The school vowed to grant free language programs every year to the students, including opportunities to study abroad. Housing support was also mentioned, as well as jobs in the local community for the new students’ parents.
Seoha Elementary School, located in the outskirts of Mount Deokyu, opened in 1931 and currently has only 14 students, four of whom are in their last, sixth grade of elementary school, meaning they’ll graduate next February to go onto middle school. If the school fails to attract more students by then, it could shut down for good.
Seoha Elementary School is only one among a handful of Korean schools in the countryside these days that is providing or planning to provide a package of benefits to students and their parents who are willing to settle in their tiny towns, despite the risk of lagging behind in the nation’s cut-throat educational competition.

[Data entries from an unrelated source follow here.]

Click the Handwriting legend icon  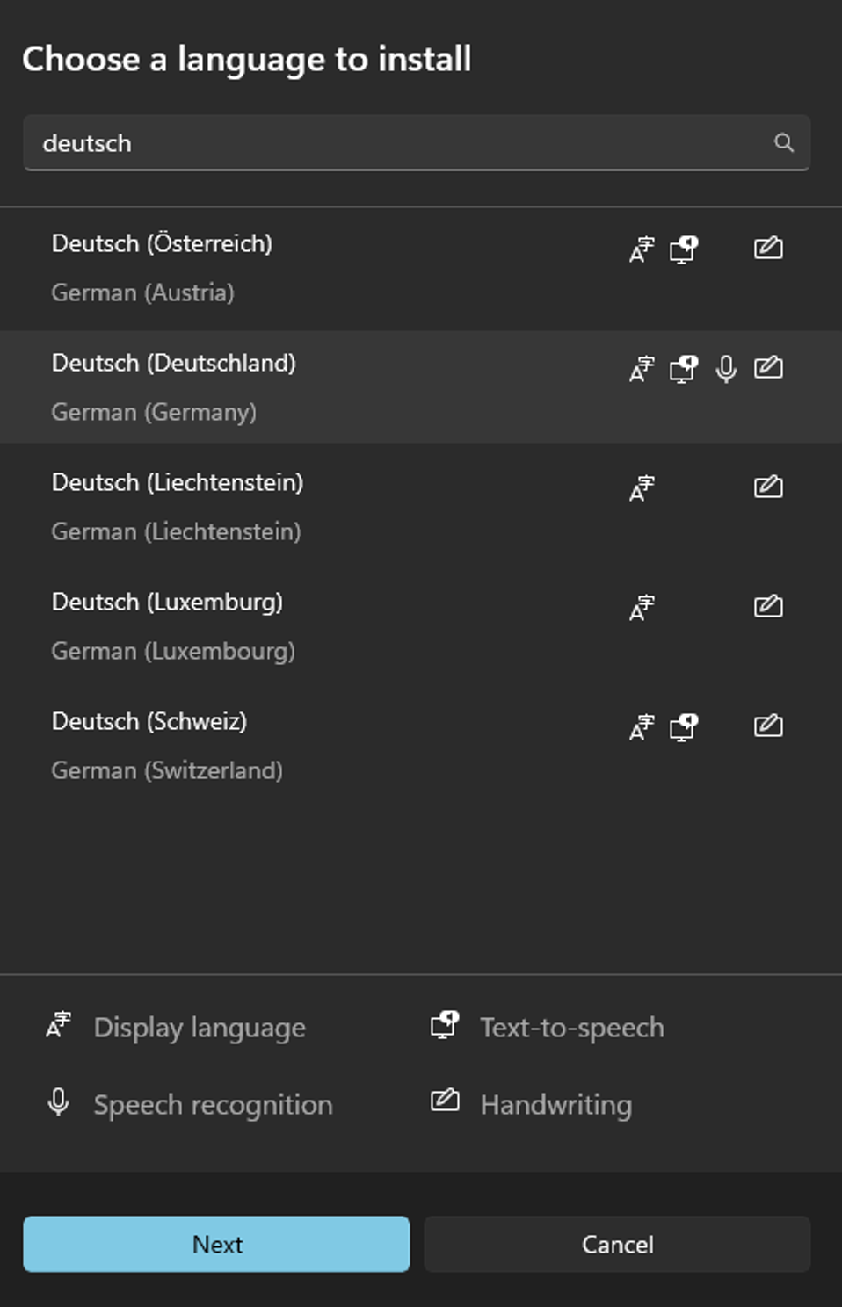(x=445, y=1100)
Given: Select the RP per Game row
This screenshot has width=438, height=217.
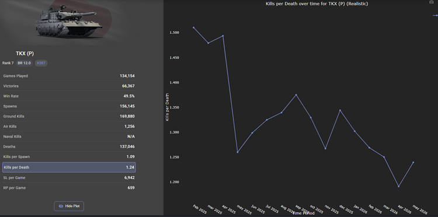Looking at the screenshot, I should [x=69, y=188].
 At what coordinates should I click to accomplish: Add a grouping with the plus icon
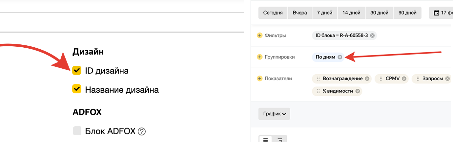pos(259,57)
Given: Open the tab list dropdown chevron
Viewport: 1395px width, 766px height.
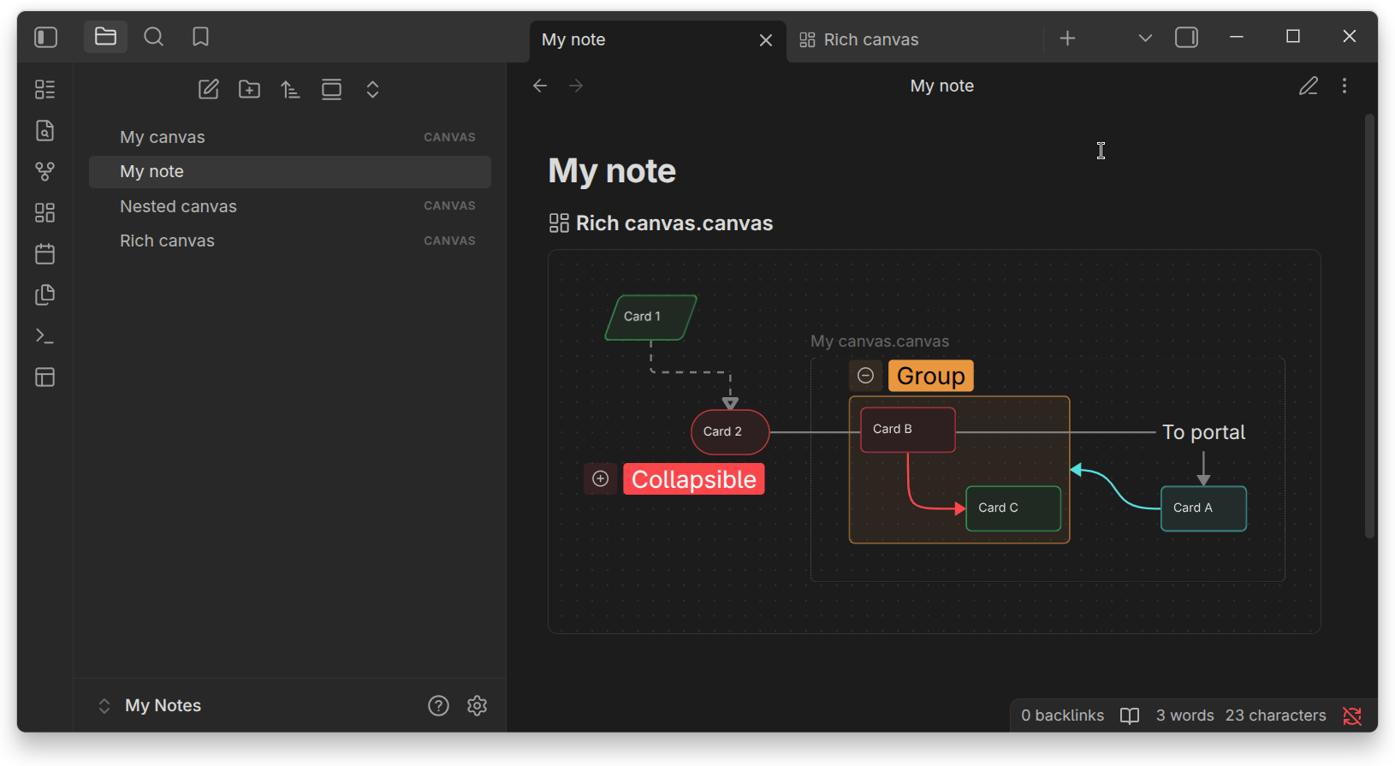Looking at the screenshot, I should (x=1145, y=39).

For decades, rural towns have seen an exodus of young people who move to the city to find better employment opportunities and expose their children to a more competitive education system. Korea’s notoriously low birth rate has also taken a toll on the dwindling number of students nationwide, with schools in rural areas the hardest hit.
Yet as more schools like Seoha lay out appealing promises, the National Election Commission (NEC), a government agency that’s in charge of managing elections for public offices, warn they could violate the Public Official Election Act by offering goods to constituencies.
Such was the case with Asan Elementary School in Hwasun County, South Jeolla. The school made news headlines last month when it announced that it would provide free housing for two families who will move into the town and send their kids to the school. A school official at the time said she was receiving calls from as far away as Canada.
Yet the tempting offer didn’t last long, and the school is now facing the risk of entirely scrapping the suggestion or making serious changes to it, like offering reduced rent instead.
The Hwasun County chapter of the NEC informed Asan Elementary School that because superintendents of education offices were elected officials - and schools within the jurisdiction fall under the superintendent’s supervision - the act of offering free housing to families could go against the Public Official Election Act.
Shin Gwi-ja, the principal of Seoha Elementary School, said she was making sure the perks offered by her school don’t violate the law by asking for the NEC’s consultation through the provincial education office of South Gyeongsang.
According to Shin, a fund worth 1 million won ($860) has been secured for the free language programs based on donations from entrepreneurs who were born and raised in the region as well as the school’s alumni members.
Three empty houses have also been secured, for which families will be asked to pay 2 million won in annual rent. On offering jobs to the new students’ parents, the school plans to link them with companies or farmers within the region. An NEC official advised schools to consult with the commission before offering benefits to families, saying that Article 112 of the Public Official Election Act allows local government authorities to provide goods to constituencies if those goods are based on an ordinance of the relevant local government.